Despite the considerations about the protective role of the hypothermia, survival following deep hypothermia (<28°C) with prolonged cardiac arrest is uncommon. The largest series of patients (12) who were victims of deep hypothermia was published more than 10 years ago and the authors retrospectively analyzed 234 patients admitted to the hospital for hypothermia, focusing the attention on 32 patients in hypothermic cardiac arrest treated by warming with ECMO. The patients were almost all young people without cardiac risk factors and the long term outcome was surprising, probably for the following five reasons: deep hypothermia, absence of asphyxia or hypoxic brain damage before hypothermic arrest, young age, experience of rescue organizations (20,21), and the warming technique. In the absence of contraindications such as asphyxia, severe traumatic injury, and extremely elevated serum potassium levels (exceeding 10 mmol per liter), ECMO is the warming method of choice for accidental deep hypothermia with circulatory arrest because it quickly provides an adequate cardiac output. The authors concluded that the long-term outcome of survivors of accidental deep hypothermia with prolonged circulatory arrest and warming with cardiopulmonary bypass is favorable and may be applied when contraindications are absent.

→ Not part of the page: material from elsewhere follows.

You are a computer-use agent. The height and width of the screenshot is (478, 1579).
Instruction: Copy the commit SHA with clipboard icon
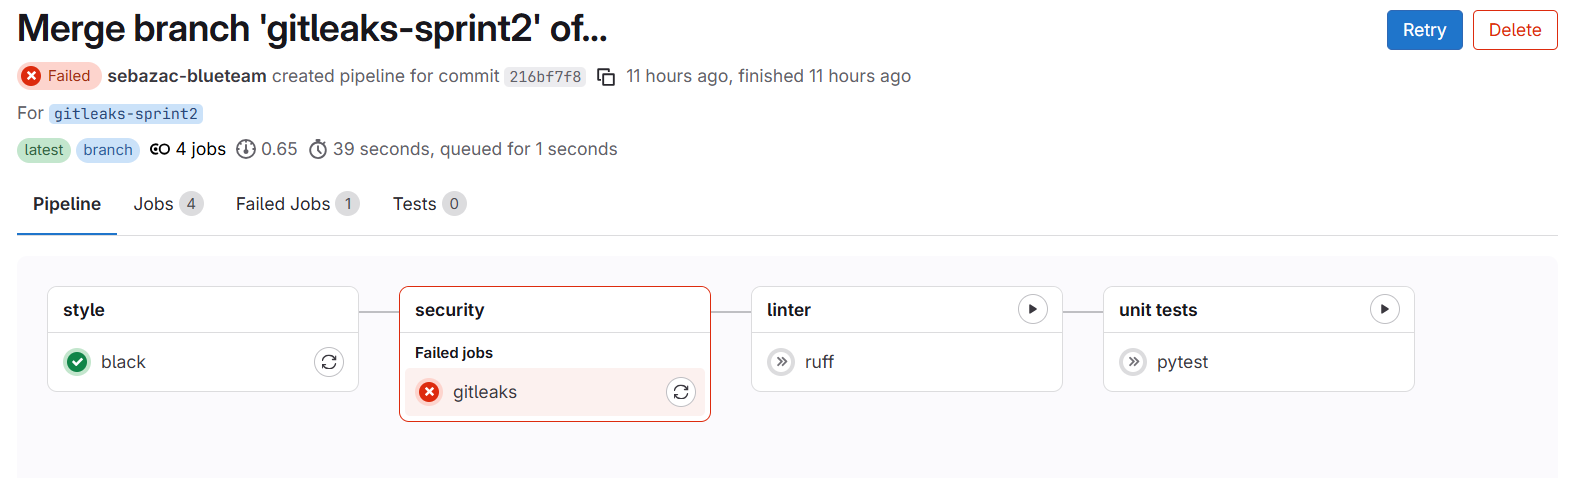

Our limited experience of two homeless people in unwitnessed hypothermic arrest shows appreciable results despite the presence of the following indicators of poor outcome: the shortage of nutrition (homeless), the unknown length of cardiac arrest, and the age of patients. Neurological function was not completely assessed before ECMO implantation because of the emergency condition; differing from other reports, our patients had no neurological sequelae and they had a complete postoperative recovery. Obviously, the awakening was characterized by persistent agitation (as it happens after hypothermic circulatory arrest in case of aortic arch surgery) that was successfully managed by neuroleptic drugs administration. In our experience, the consistent length of the in-hospital stay depended on the social condition of the patients who were homeless without any possibility of health care after hospital discharge. Moreover, the risk of re-admission for hypothermia was significant for the climatic conditions and the surgical incision of the groin needed to be cleaned every day to avoid infection for the lack of hygiene. No specific information was available regarding the presence of specific nutritional deficits although physical examination and their aspect revealed poor nutritional state (chronic alcoholism).

In conclusion, the hypothermic arrest is a life threatening condition that needs close cooperation among different operators and fast decision making to reduce the risks of prolonged hypothermia. Indicators of survival such as potassium levels are helpful for a quick decision about treatment opportunity.